A notorious ransomware gang, LockBit, suspects IT giant Entrust is behind a recent DDoS attack that knocked Lockbit's data leak site offline.
Entrust Corp, providing software and hardware used to issue financial cards and e-passport production, among other products and services, was hit by a ransomware attack on June 18, 2022.
Cybersecurity researcher Dominic Alvieri obtained and published Entrust CEO Todd Wilkinson's notice sent to Entrust customers, saying that an unauthorized party accessed certain parts of their systems used for internal operations.
Later, the LockBit ransomware gang took responsibility for the hack and has threatened to leak the stolen files.
Another security researcher, Soufiane Tahiri, concluded that the negotiations between LockBit and Entrust started on June 29, and, judging from the time stamps, Entrust stopped negotiations on July 13. The initial ransom demand was $8 million and was lowered to $6,8 million.

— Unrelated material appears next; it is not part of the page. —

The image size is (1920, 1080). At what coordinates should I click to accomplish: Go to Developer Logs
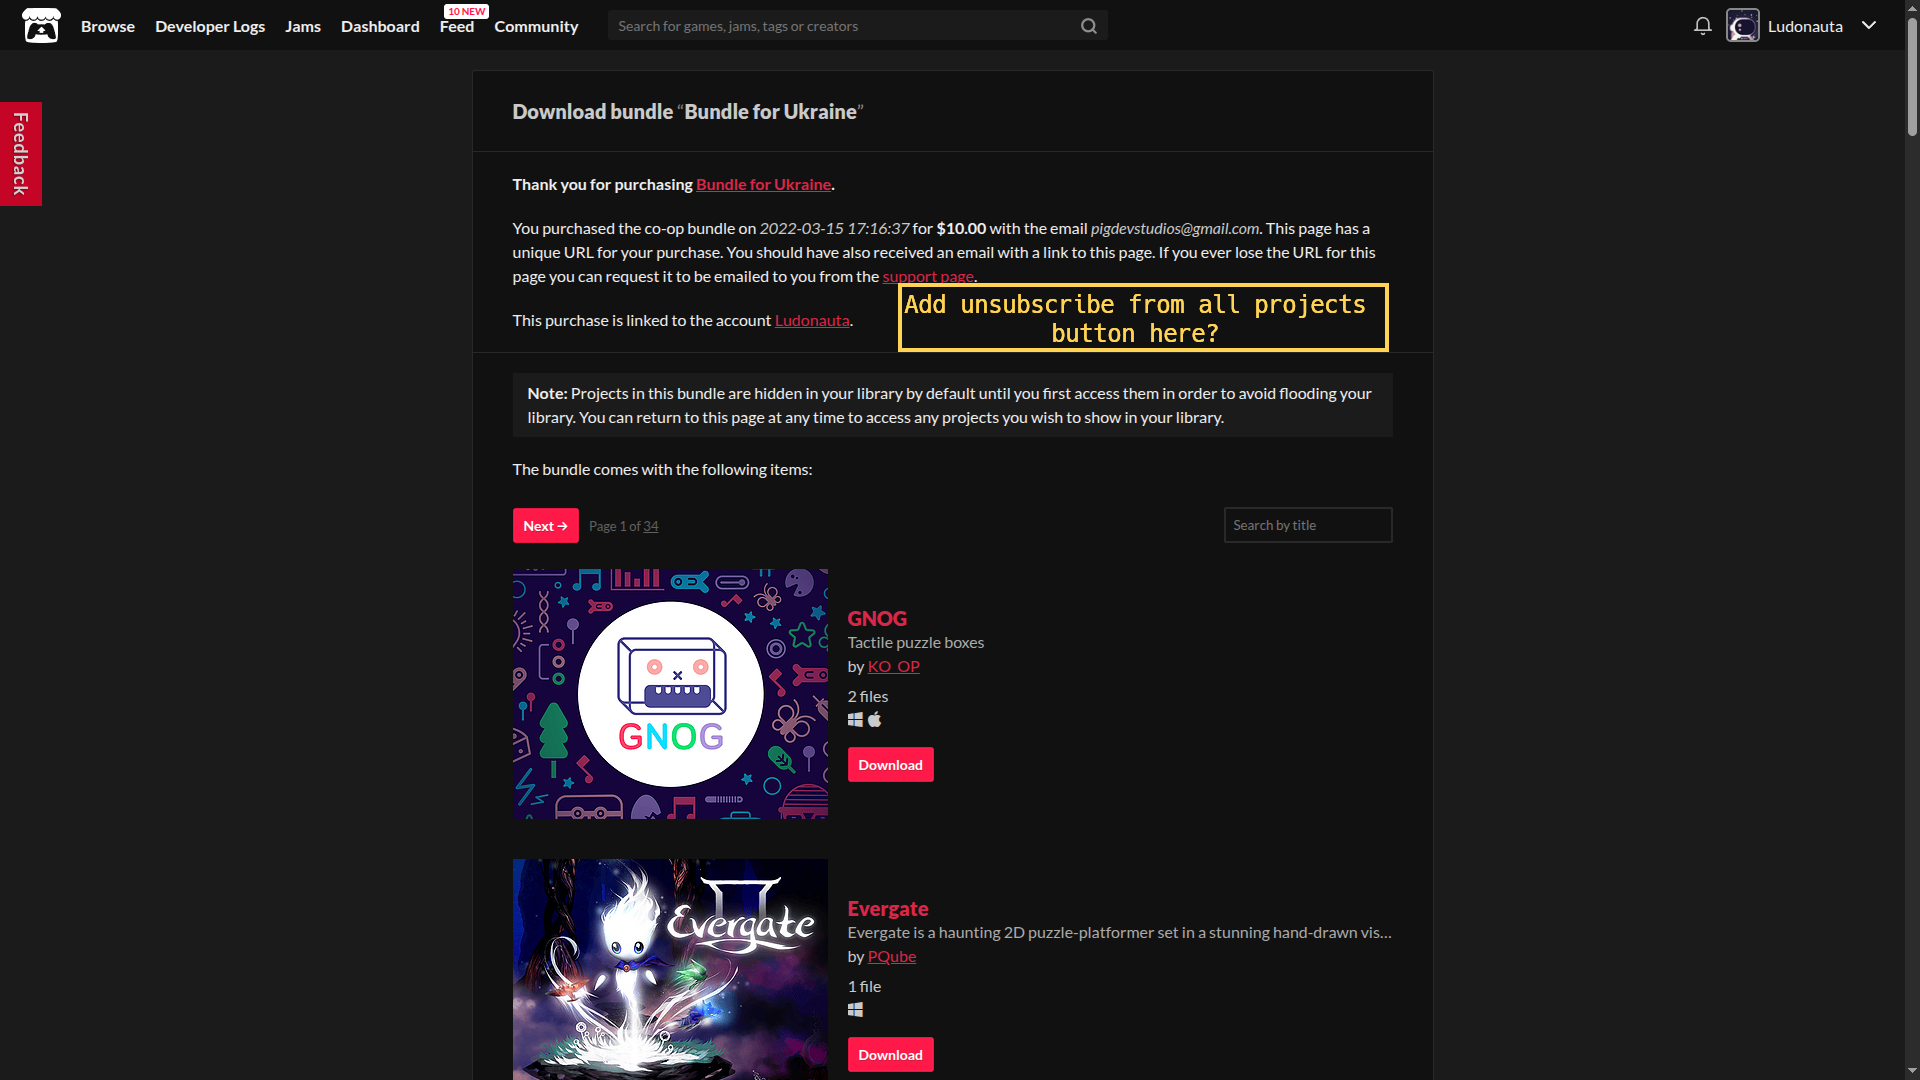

"I believe the company wanted to keep it quiet during negotiations and quickly settle after notifying customers. When the cyber incident was exposed they just stopped negotiating," Dominic Alvieri told Tahiri in a thread.
Throughout the last couple of days, we saw another twist in the story. LockBit was hit by a distributed denial of service (DDoS) attack that forced their data leak site offline.
HTTPS requests sent by the attackers let security researchers presume that the DDoS attack is related to Entrust.
"LockBit ransomware group, unable to sustain the current DDoS attack they're under, temporarily placed a message on one of their Tor domains asking for assistance hosting and/or torrenting Entrust files," a security research group VX-Underground said.